## SET TASKS
[A] In the post about road salt below, shorten the paragraph beginning "The first is the issue of road salt" into a bulleted list that keeps its main facts.
[B] Pick up the post about road salt and water below where it stops, and keep writing it in the same voice.

## SOURCE
"""

Hi, I’m wondering if two water-related things can be interlinked accurately.

The first is the issue of road salt in North America and the growing salinity of our water. Road salt has contaminated surface and groundwater to the point where some streams now show higher levels of brine in the middle of summer, when they’re mostly fed by springs, rather than in first snowmelt when the runoff from roads and parking lots and driveways happens. I’ve found a few articles on phytoremediation but haven’t vetted them yet; other than that the only answer I know of for restoring soil and groundwater is flushing out the salt, eventually all the way to the ocean (and of course to stop adding more). Unfortunately, saltwater is heavier than freshwater so it accumulates in the lowest part of ponds, lakes, and aquifers.

"""

## GIVEN MATERIAL
"""

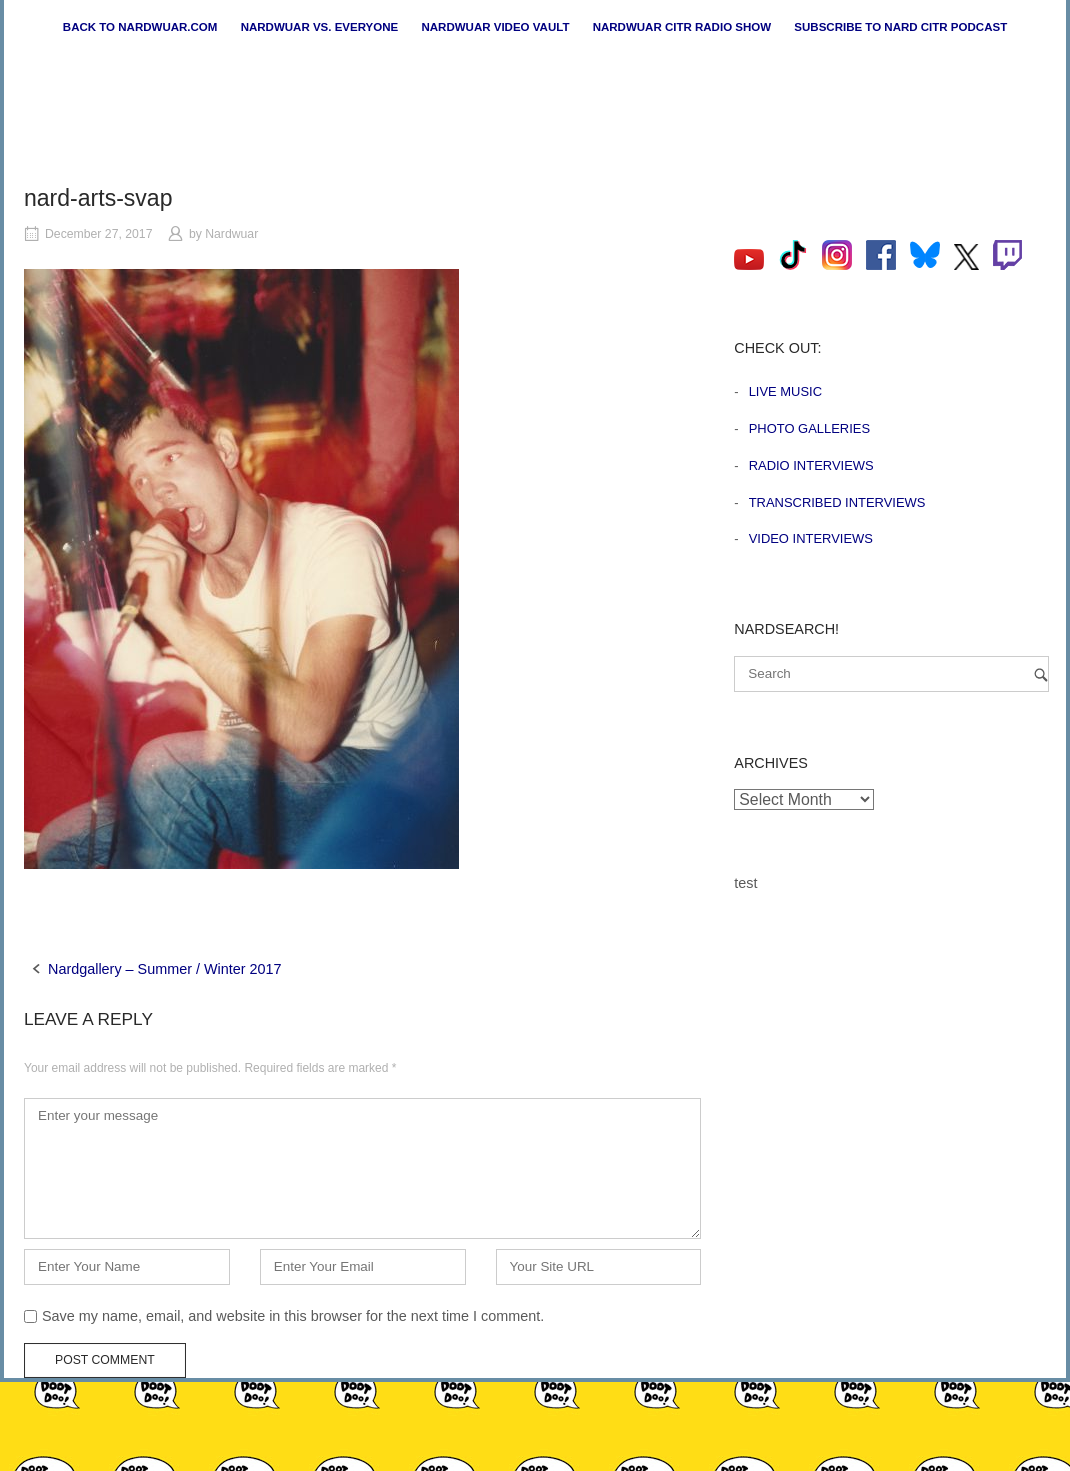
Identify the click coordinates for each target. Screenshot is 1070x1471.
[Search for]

"""

## ANSWER LIST
[A]
- Road salt in North America has contaminated surface water and groundwater, making it saltier.
- Some streams now carry more brine in midsummer, when springs mostly feed them, than at first snowmelt, when runoff from roads, parking lots and driveways happens.
- The writer has found a few articles on phytoremediation but hasn't checked them yet.
- Other than that, the only fix the writer knows of for soil and groundwater is flushing the salt out, eventually all the way to the ocean, and stopping adding more.
- Saltwater is heavier than freshwater, so it collects in the lowest parts of ponds, lakes and aquifers.

[B]
I’m wondering if pond levelers could help here. They’re a contraption used to prevent beavers from raising the level of a body of water past a certain point. Typically they use a flexible pipe to pull water from above the dam, through the dam (humped up to the highest point humans want the water level to reach), and pour it down into the outflow stream/wetland. Ideally they’re quiet and don’t cause the beavers to keep looking for a leak, but at the very least they’re pretty impossible for a beaver to jam full of sticks and mud. This keeps the beavers from flooding their dangerous human neighbors so they don’t escalate to physical harm.

The idea I want to check is whether humans could work with beavers to siphon trapped saltwater from the bottom of a lake (and if there are any precautions you’d have to take). I’ve read about Beaver Dam Analogs and various systems for coexisting with beavers like pond levelers and diversion dams, but I’ve never worked on any of them. I don’t think pond levelers follow siphon rules but I’m not sure.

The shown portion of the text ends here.